Fitting models in parallel with N-dimensional data#
In some cases, you may want to fit a model many times to data. For example, you may have a spectral cube (with two celestial axes and one spectral axis) and you want to fit a 1D model (which could be either a simple Gaussian model or a complex compound model with multiple lines and a continuum) to each individual spectrum in the cube. Alternatively, you may have a cube with two celestial axes, one spectral axis, and one time axis, and you want to fit a 2D model to each 2D celestial plane in the cube. Provided each model fit can be treated as independent, there are significant performance benefits to carrying out these model fits in parallel.
The parallel_fit_dask()
function is ideally
suited to these use cases. It makes it simple to set up fitting of M-dimensional
models to N-dimensional datasets and leverages the power of the dask package to efficiently parallelize the problem,
running it either on multiple processes of a single machine or in a distributed
environment. You do not need to know how to use dask in order to use this function,
but you will need to make sure you have dask
installed.
Note that the approach here is different from model sets which are described in Fitting Model Sets, which are a way of fitting a linear model with a vector of parameters to a data array, as in that specific case the fitting can be truly vectorized, and will likely not benefit from the approach described here.
Getting started#
To demonstrate the use of this function, we will work through a simple
example of fitting a 1D model to a small spectral cube (if you are
interested in accessing the file, you can find it at
l1448_13co.fits
,
but the code below will automatically download it).
We start by downloading the cube and extracting the data and WCS:
>>> from astropy.wcs import WCS
>>> from astropy.io import fits
>>> from astropy.utils.data import get_pkg_data_filename
>>> filename = get_pkg_data_filename('l1448/l1448_13co.fits')
>>> with fits.open(filename) as hdulist:
... data = hdulist[0].data
... wcs = WCS(hdulist[0].header)
We extract a sub-cube spatially for the purpose of demonstration:
>>> data = data[:, 25:75, 35:85]
>>> wcs = wcs[:, 25:75, 35:85]
This is a cube of a star-formation region traced by the 13CO line.
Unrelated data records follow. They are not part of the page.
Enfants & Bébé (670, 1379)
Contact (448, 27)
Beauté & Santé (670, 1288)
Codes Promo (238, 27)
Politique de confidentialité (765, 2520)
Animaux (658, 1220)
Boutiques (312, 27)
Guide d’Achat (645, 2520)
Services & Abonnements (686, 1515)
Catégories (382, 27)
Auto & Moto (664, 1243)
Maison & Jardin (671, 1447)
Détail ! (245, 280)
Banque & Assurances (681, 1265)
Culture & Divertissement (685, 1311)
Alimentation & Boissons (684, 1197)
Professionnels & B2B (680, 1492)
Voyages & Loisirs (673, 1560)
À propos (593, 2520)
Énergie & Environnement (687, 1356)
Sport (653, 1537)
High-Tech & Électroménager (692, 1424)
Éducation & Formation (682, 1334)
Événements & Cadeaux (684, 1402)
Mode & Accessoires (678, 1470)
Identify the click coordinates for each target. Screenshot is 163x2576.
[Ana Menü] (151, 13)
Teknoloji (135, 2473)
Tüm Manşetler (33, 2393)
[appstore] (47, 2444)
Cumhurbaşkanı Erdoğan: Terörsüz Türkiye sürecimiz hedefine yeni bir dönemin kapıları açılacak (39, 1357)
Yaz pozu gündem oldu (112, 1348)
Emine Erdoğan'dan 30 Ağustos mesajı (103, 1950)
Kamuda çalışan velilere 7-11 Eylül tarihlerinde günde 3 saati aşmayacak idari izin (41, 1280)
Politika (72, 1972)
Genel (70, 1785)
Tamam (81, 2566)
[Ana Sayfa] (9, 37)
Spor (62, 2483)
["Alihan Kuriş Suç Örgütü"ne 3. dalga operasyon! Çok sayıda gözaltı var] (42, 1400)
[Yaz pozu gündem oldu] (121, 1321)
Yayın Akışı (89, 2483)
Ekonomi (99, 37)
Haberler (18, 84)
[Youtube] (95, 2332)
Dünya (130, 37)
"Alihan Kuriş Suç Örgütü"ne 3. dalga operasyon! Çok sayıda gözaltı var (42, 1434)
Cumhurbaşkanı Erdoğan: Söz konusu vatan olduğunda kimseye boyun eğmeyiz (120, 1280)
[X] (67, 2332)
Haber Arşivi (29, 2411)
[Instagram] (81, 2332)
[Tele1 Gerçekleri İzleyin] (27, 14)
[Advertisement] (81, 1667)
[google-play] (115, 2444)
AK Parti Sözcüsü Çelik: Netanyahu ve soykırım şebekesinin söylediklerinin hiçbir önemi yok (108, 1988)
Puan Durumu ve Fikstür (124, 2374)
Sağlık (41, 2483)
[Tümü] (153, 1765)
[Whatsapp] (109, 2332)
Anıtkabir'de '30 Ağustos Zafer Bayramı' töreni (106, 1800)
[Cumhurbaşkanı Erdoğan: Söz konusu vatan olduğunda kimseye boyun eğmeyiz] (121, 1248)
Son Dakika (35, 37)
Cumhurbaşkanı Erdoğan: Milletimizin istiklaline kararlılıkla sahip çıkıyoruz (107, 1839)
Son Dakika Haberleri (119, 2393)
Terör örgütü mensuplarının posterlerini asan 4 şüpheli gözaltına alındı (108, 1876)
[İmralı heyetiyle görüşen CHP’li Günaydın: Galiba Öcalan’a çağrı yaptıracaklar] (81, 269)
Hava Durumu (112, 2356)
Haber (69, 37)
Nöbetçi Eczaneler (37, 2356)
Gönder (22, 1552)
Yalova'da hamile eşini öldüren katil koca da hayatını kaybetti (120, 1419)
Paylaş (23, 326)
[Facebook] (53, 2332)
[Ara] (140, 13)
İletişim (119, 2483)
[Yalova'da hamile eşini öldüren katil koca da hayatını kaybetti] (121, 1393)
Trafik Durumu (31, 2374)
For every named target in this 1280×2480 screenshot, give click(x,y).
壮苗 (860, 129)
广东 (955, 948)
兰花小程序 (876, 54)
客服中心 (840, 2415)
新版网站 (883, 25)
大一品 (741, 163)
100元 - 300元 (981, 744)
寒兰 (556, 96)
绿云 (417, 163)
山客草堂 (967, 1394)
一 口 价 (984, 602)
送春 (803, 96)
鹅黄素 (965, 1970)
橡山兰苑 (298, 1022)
We can look at one of the channels:
>>> import matplotlib.pyplot as plt
>>> ax = plt.subplot(1, 1, 1, projection=wcs, slices=('x', 'y', 20))
>>> ax.imshow(data[20, :, :])
We can also extract a spectrum for one of the celestial positions:
>>> ax = plt.subplot(1, 1, 1, projection=wcs, slices=(5, 5, 'x'))
>>> ax.plot(data[:, 5, 5])
We now set up a model to fit this; we will use a simple Gaussian model, with some reasonable initial guesses for the parameters:
>>> from astropy import units as u
>>> from astropy.modeling.models import Gaussian1D
>>> model = Gaussian1D(amplitude=1 * u.one, mean=4000 * u.m / u.s, stddev=500 * u.m / u.s)
The data does not have any units in this case, so we use u.one
as
the unit, which indicates it is dimensionless.
Before fitting this to all spectra in the cube, it’s a good idea to test the model with at least one of the spectra manually. To do this, we need to extract the x-axis of the spectra:
>>> import numpy as np
>>> x = wcs.pixel_to_world(0, 0, np.arange(data.shape[0]))[1]
>>> x
<SpectralCoord
(target: <ICRS Coordinate: (ra, dec, distance) in (deg, deg, kpc)
(57.66, 0., 1000.)
(pm_ra_cosdec, pm_dec, radial_velocity) in (mas / yr, mas / yr, km / s)
(0., 0., 0.)>)
[2528.19489695, 2594.61850695, 2661.04211695, 2727.46572695,
2793.88933695, 2860.31294695, 2926.73655695, 2993.16016695,
...
5716.52817695, 5782.95178695, 5849.37539695, 5915.79900695,
5982.22261695] m / s>
We can now carry out the fit:
>>> from astropy.modeling.fitting import TRFLSQFitter
>>> fitter = TRFLSQFitter()
>>> model_fit_single = fitter(model, x, data[:, 5, 5])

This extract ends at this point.